UNITED NATIONS: United Nations officials warned Wednesday that Lebanon was staring down a “catastrophic” humanitarian crisis as the number of internally displaced people hit 600,000 and Israel presses its offensive against Hezbollah militants.
Hezbollah said its fighters were locked in clashes with Israeli troops in southern Lebanon, using rocket-propelled weapons to repel Israeli attempts to breach the border.
“Lebanon finds itself facing a conflict and a humanitarian crisis of catastrophic proportions,” Jeanine Hennis-Plasschaert, the UN Special Coordinator for Lebanon, told a briefing.
She expressed “hope that Israel too will now be ready to add its support to the many calls and appeals that are out there” for de-escalation.
But as fighting raged, Israeli Prime Minister Benjamin Netanyahu doubled down, warning Lebanon could face “a long war... like we see in Gaza.”
Israel has intensified air strikes on Hezbollah strongholds in Lebanon since September 23, leaving more than 1,190 people dead and forcing more than a million to flee, according to an AFP tally of official figures.
The UN’s humanitarian coordinator for Lebanon Imran Riza said that Lebanon was facing “one of the deadliest periods” in its recent history, reporting that 600,000 people are internally displaced — over 350,000 of whom are children.
“Even wars have rules,” he said.
Israel has refused to rule out strikes on Beirut’s civilian airport and its access roads, even as thousands of people continue to flee the country by air and road every day.
“We are not targeting civilians.

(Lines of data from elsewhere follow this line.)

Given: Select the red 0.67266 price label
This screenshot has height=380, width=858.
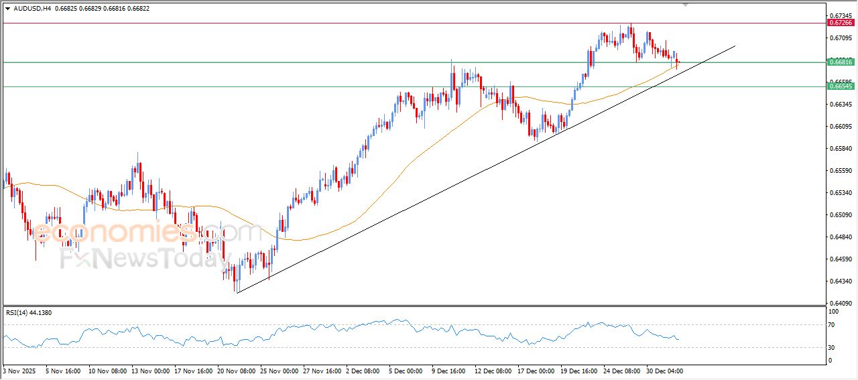Looking at the screenshot, I should 841,23.
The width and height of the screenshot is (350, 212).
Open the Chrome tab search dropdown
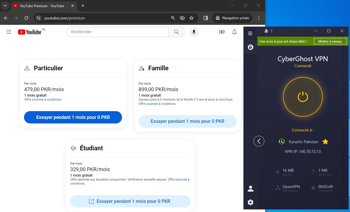click(x=5, y=6)
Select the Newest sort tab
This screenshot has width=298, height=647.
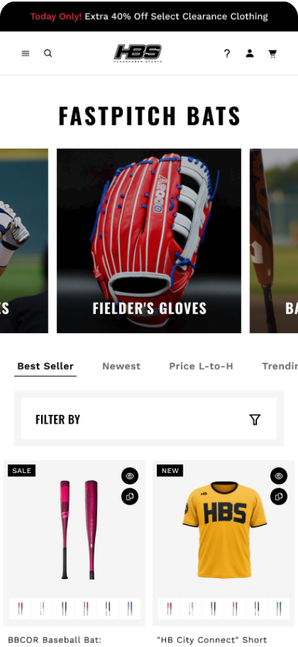[121, 366]
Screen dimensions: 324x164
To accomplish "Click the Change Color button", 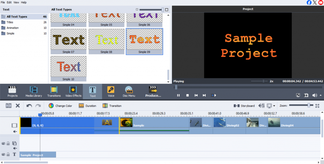I will (x=60, y=106).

But at the same time, if we will find Hezbollah activities or intention to launch rockets into Israel, we will do what any other country would do about it,” said Israel’s ambassador to the UN Danny Danon.
Israel’s ground forces crossed into Lebanon on September 30 in response to Hezbollah rocket and artillery attacks over the past year that have forced tens of thousands of Israelis out of their homes in border areas.